PDA

Zobacz pełną wersję : Wytrzymałość lamp błyskowych



woland
12-02-2005, 18:54
Witam

Noszę się z zamiarem kupna używanej lampy błyskowej- 550ex. Niektórzy z Was na pewno mają lampy ponad rok, dwa, pewnie i dłużej. Chiałbym się dowiedzieć czy po jakimś czasie używania można zaobserwować "zużycie lampy", np. gorszą powtarzalność błysku lub coś podobnego. Rozumiem, że zużycie zależy od intesywności używania lampy.

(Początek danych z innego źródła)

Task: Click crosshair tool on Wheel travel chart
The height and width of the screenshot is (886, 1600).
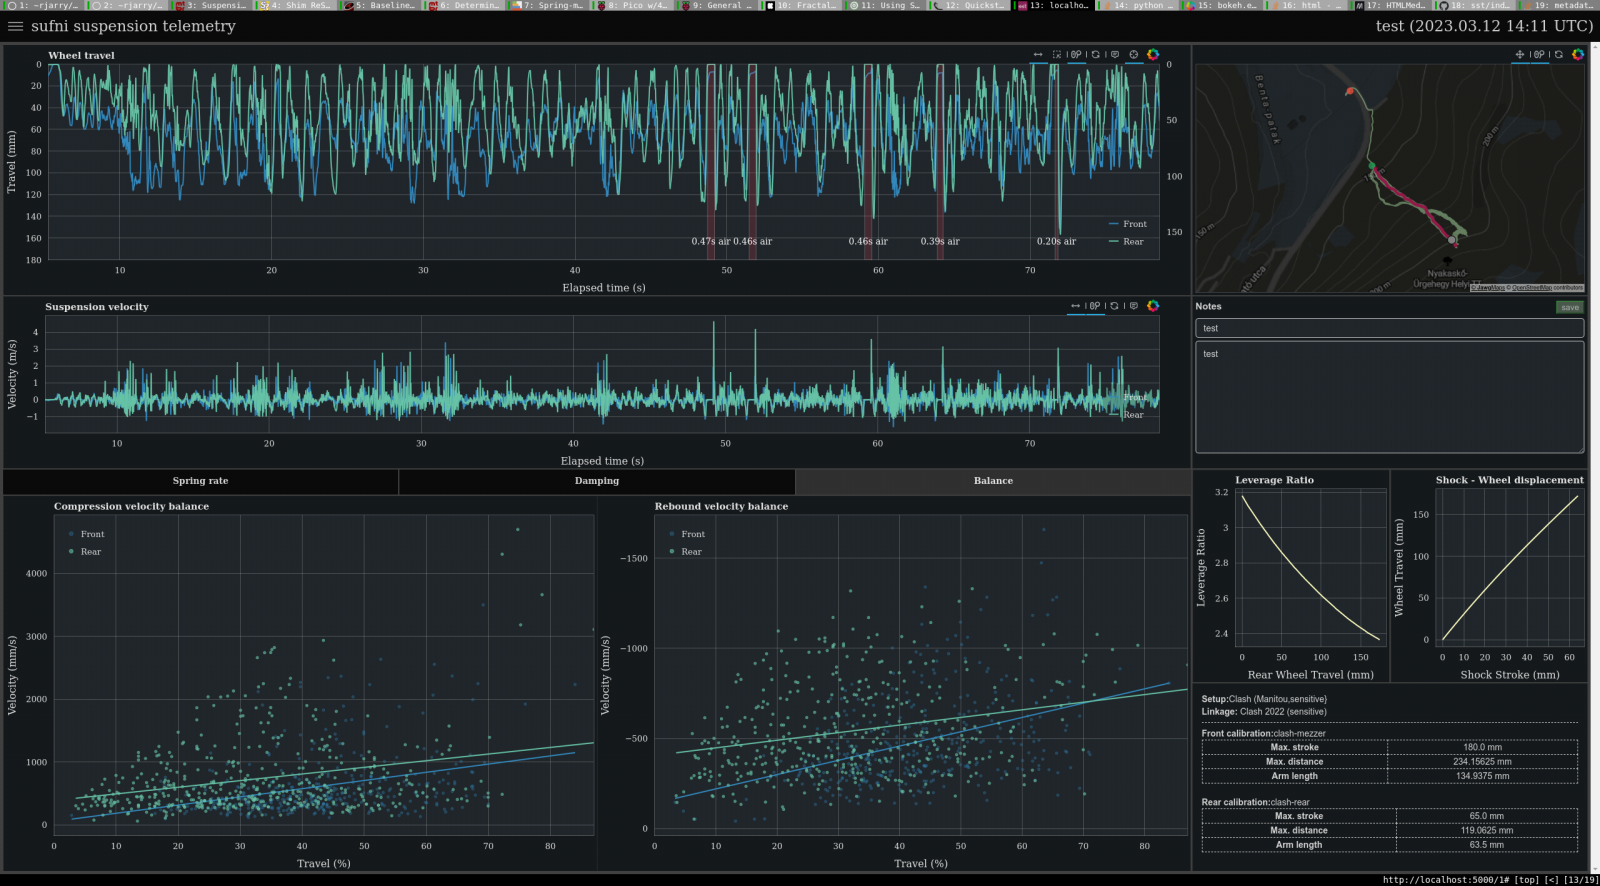Action: pos(1134,55)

Jak to jest w przypadku 550ex, jest to dobra lampa, ile taka 550-ka może znieść? Mam możliwość kupienia prawie dwuletniej, używanej amatorsko (tak stoi w opisie, co to oznacza to już inna bajka) Zakładam, że błyskała często (pytanie tylko jak często)- nie mogę przecież założyc, że błysneła zaledwie 100 razy. Wiem, że można nówkę kupić już za ok 1400 zł na allegro, nawet taniej- gdybym mógł sobie na taką pozwolić to nie pytałbym o używaną :)

Madroz
13-02-2005, 04:45
Ja kupiłem używaną na giełdzie, podobno roczna "używana przez zawodowca" do końca też tego nie mogę sprawdzić. Ale jest OK mam już ją 3 miesiące i nie widze żeby coś było nie tak. Te lampy do czasu wypuszczenia 580 tki. były najlepszymi lampami dla profesjonalistów robiących setki zdjęć dziennie. Ja bym się nie bał kupić tej lampy, pod warunkiem że nie ma wad ukrytych.
pozdrawiam

kavoo
13-02-2005, 09:57
Ja bym się nie bał kupić tej lampy, pod warunkiem że nie ma wad ukrytych.
Czyli jednym slowem odradzasz kupno uzywanej lampy? No bo jak mozna sie zorientowac czy lampa ma wady ukryte czy nie? ;-)

Madroz
13-02-2005, 16:46
Chodzi mi o wady ukryte przez sprzedawcę, np. odchylał lampę do góry lub w bok zapominając nacisnąć przycisk :D :D :D

[ Dodano: 13-02-2005 ]
Zaznaczam że ja kupiłem na giełdzie fotograficznej i miałem możliwość sprawdzenia na miejscu. Trochę inaczej ma się kupno prez Allegro. Tu już się trzeba dogadać ze sprzedawcą, może poszukać kogoś kto blisko sprzedaje tak żeby można odebrać osobiście.

woland
13-02-2005, 18:28
Dzieki za odpowiedzi.

Przyznam, że boje się sytuacji, gdzie po trzech miesiącach używania lampy coś sie popsuje- wiadomo, to jest bolączka wszystkich, którzy kupują używane towary i trzeba się z tym liczyć. Dlatego skłaniam się ku innemu rozwiązaniu, mianowicie nowa Sigma ef 500 super dg. Tańsza niż używana 550ex, funkcjonalność niemalże ta sama...problem tylko taki, że jak kupie w przyszłości jakieś nowe body Canona to ta Sigma już pewnie działać poprawnie nie będzie...chociaż nigdy nie wiadomo.
BTW jest ktoś kto ma doświadczenia z tą lampą? Poczytałem trochę w sieci i wiem już co nieco, no ale jeśli ktoś chciałby się podzielić wiedzą to chętnie posłucham :)

Pozdrawiam

suchyHc
23-01-2007, 09:44
Czy ma ktos jakis sposob na sprawdzenie zuzycia lampy blyskowej?? Oczywiscie wiem, ze trzeba ja zmacac i obejrzec, ale chodzi mi o zuzycie palnika, elektroniki. Mam zamiar kupic uzywana 550ex i zastanawiam sie jak ja sprawdzic. POMOCY :)

piast9
23-01-2007, 09:54
Jedyne co przychodzi mi na myśl to sprawdzenie kondensatora i z grubsza palnika.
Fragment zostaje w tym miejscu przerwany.